- **What is required**
Render the records from the line containing "Task: Open the Goldman" through the line containing "point(379,14)" as a two-column CSV with the header names task and answer. Give one row per record, with the record's text and its answer each in a single quoted field and line breaks replaced by spaces.

[Start of Source records]

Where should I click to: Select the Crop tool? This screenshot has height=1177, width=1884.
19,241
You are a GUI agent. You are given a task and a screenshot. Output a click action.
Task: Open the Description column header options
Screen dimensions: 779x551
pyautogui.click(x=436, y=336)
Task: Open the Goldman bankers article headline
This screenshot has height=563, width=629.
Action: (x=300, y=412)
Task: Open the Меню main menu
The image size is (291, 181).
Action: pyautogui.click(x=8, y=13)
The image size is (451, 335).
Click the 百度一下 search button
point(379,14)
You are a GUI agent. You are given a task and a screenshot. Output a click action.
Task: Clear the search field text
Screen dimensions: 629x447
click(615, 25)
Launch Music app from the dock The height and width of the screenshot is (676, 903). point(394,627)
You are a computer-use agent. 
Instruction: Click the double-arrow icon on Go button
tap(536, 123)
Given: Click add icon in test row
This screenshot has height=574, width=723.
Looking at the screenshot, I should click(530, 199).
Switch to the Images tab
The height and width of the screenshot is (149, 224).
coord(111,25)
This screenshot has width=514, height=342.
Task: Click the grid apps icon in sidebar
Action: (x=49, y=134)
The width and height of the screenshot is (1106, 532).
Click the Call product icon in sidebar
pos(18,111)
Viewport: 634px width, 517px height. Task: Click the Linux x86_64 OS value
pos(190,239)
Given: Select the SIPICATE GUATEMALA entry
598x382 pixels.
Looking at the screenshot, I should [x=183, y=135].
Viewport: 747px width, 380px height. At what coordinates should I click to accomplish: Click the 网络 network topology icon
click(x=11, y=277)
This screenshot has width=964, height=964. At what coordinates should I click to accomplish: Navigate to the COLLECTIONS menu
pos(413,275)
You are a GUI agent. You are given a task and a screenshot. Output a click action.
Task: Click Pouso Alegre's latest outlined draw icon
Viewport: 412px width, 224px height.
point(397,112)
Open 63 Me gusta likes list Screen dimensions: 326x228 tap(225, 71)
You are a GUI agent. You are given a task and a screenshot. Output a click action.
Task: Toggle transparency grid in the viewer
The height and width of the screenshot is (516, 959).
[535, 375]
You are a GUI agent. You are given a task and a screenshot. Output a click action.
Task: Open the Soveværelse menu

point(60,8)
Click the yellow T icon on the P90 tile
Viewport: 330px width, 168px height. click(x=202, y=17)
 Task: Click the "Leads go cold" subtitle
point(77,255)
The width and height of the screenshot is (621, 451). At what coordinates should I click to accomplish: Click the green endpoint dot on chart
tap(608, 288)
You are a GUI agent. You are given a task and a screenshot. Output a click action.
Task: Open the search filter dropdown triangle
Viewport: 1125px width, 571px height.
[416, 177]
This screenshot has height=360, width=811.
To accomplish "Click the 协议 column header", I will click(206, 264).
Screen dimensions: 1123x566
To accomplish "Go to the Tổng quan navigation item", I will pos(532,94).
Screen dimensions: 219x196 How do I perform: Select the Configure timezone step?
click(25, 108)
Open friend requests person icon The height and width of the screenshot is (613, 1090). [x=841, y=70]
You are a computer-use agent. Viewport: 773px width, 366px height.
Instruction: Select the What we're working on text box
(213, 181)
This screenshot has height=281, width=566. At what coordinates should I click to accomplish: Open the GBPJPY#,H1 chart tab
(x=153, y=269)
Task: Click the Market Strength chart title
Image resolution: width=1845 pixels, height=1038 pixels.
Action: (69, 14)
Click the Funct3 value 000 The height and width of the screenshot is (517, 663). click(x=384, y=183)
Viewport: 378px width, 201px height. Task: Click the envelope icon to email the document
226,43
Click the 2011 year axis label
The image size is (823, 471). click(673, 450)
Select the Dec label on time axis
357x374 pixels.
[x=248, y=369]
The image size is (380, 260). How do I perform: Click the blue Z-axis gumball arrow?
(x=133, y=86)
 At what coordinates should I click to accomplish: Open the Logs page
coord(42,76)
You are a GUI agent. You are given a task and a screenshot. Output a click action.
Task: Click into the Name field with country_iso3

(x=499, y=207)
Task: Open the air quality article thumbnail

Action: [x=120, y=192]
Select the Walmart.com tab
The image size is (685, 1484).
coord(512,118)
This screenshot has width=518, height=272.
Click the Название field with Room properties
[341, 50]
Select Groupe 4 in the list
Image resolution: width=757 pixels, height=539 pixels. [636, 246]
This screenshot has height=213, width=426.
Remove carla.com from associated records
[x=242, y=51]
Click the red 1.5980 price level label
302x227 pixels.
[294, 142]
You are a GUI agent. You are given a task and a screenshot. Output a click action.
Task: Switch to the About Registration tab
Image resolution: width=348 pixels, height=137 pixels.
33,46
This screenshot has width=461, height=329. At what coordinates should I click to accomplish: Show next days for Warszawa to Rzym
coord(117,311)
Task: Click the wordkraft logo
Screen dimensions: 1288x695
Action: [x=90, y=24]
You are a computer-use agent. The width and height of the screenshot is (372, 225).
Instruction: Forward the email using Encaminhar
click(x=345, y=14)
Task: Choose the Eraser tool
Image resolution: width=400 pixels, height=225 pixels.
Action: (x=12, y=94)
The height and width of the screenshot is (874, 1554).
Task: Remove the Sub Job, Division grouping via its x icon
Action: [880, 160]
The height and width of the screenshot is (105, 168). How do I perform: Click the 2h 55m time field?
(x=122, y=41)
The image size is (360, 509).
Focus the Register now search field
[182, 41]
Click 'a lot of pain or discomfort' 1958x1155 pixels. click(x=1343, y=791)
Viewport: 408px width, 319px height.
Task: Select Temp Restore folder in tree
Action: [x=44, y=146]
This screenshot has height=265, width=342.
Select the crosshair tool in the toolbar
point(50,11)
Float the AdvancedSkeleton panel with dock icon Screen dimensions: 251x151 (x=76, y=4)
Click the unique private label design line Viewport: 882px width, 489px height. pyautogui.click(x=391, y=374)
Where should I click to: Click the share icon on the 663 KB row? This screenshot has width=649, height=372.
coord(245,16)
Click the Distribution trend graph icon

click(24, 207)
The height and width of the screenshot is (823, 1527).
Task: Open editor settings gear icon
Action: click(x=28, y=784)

[End of Source records]

- **Reply to the exercise**
task,answer
"Task: Open the Goldman bankers article headline This screenshot has height=563, width=629.","Action: (x=300, y=412)"
"Task: Open the Меню main menu The image size is (291, 181).","Action: pyautogui.click(x=8, y=13)"
"The image size is (451, 335). Click the 百度一下 search button","point(379,14)"